There will soon be some very significant changes to the way people can access certain pension funds.
Very simply, they mean that from April 2015 savers will be able to access defined contribution pension savings as they wish from the point of retirement, with no obligation to buy an annuity. Instead, you will have complete freedom to draw down as much or as little of your pension pot as they wish, anytime you wish.
What will my pension options be?
The new arrangements mean that from April 2015, anyone retiring will have the following options:
*buying an annuity
*taking out all their pension savings in a lump sum
*keeping their pension pot invested and accessing it over time.
Will I pay a lot of tax if I take money out of my pension?
Under the current tax system, you can take a quarter of your pension tax-free on retirement but you will pay 55 per cent if you choose to withdraw all your defined contribution pension savings at the point of retirement.
From April 2015, you’ll still be able to take a quarter of your pension pot tax-free on retirement, as at present.
But instead of paying 55 per cent tax on the rest, any other funds taken out will be taxed at normal marginal rates of income tax – 20 per cent for most pensioners.
What happens if I retire before April 2015?
New rules were introduced from March 27 this year to give people greater choice over how to access defined contribution pension now. The changes include:
*the amount someone can take out of their total pension savings as a lump sum has increased from £18,000 to £30,000
*the size of a small pension pot that can be taken as a lump sum, regardless of total pension wealth, has risen from £2,000 to £10,000
*the number of personal pension pots that can be taken as a lump sum under the small pot rules, rose two to three.

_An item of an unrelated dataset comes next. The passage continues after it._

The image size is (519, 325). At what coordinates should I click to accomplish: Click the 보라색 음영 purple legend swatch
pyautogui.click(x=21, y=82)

It all sounds very confusing...
It’s understandable that people are feeling confused about the changes, particularly when they also need to be thinking about ways to maximise the tax efficiency of their pension contributions, whether to a personal or company pension, and the lump sum.
We all want to achieve a retirement free of money worries, which is why it’s crucial to seek expert advice to help you make informed choices.